WHAT IS ASKED: Turn everything from the start of the material down to the line containing "(x=1203, y=58)", inclusive, into a JSON list of strings with one string per line and blank lines omitted. Leave the pictures out of your answer.

GIVEN DATA:
———

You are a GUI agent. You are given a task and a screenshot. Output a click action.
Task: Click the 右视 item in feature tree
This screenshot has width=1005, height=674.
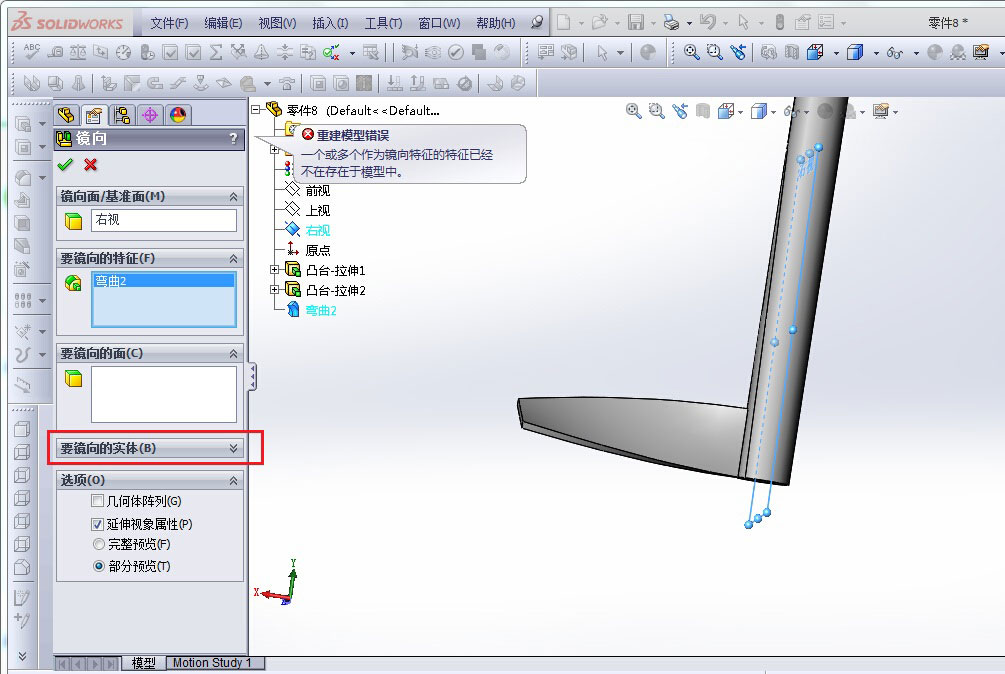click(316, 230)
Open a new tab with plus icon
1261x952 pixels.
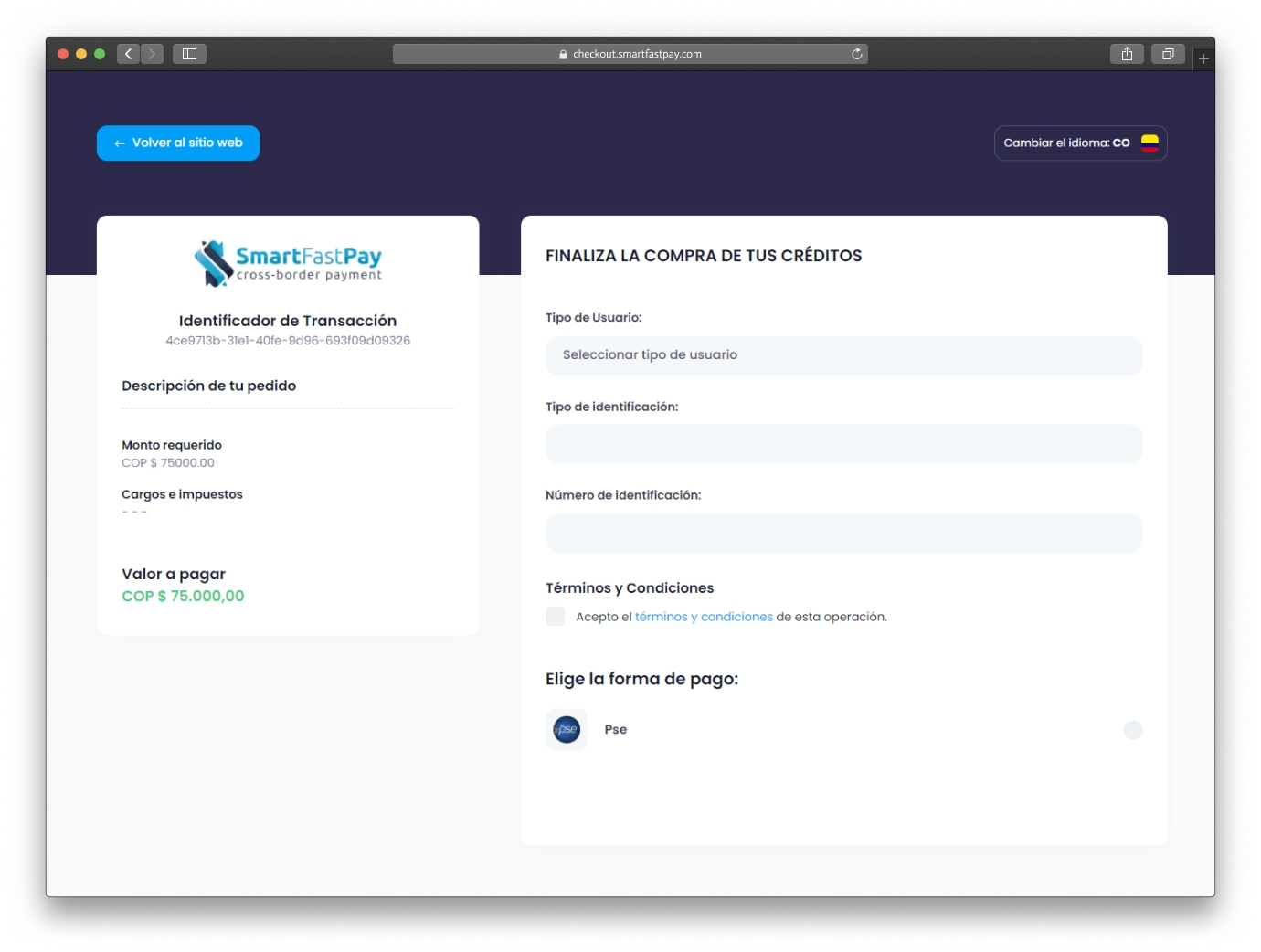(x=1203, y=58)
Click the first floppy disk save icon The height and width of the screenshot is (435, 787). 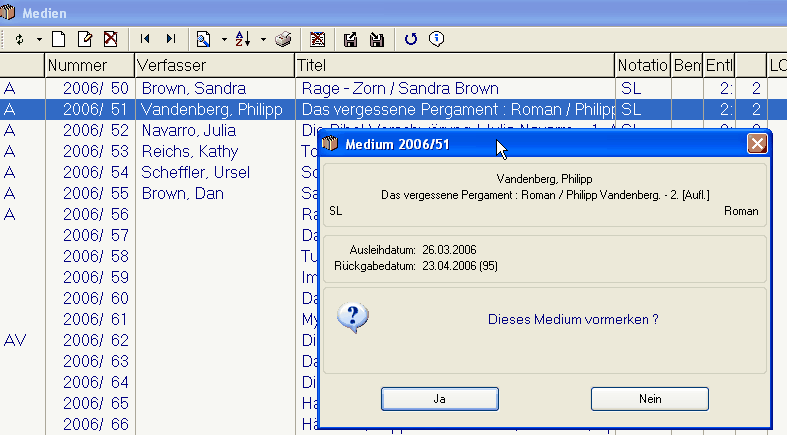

———

SOLUTION TO THIS EXERCISE:
[
  "You are a GUI agent. You are given a task and a screenshot. Output a click action.",
  "Task: Click the 右视 item in feature tree",
  "This screenshot has width=1005, height=674.",
  "click(316, 230)",
  "Open a new tab with plus icon",
  "1261x952 pixels.",
  "(x=1203, y=58)"
]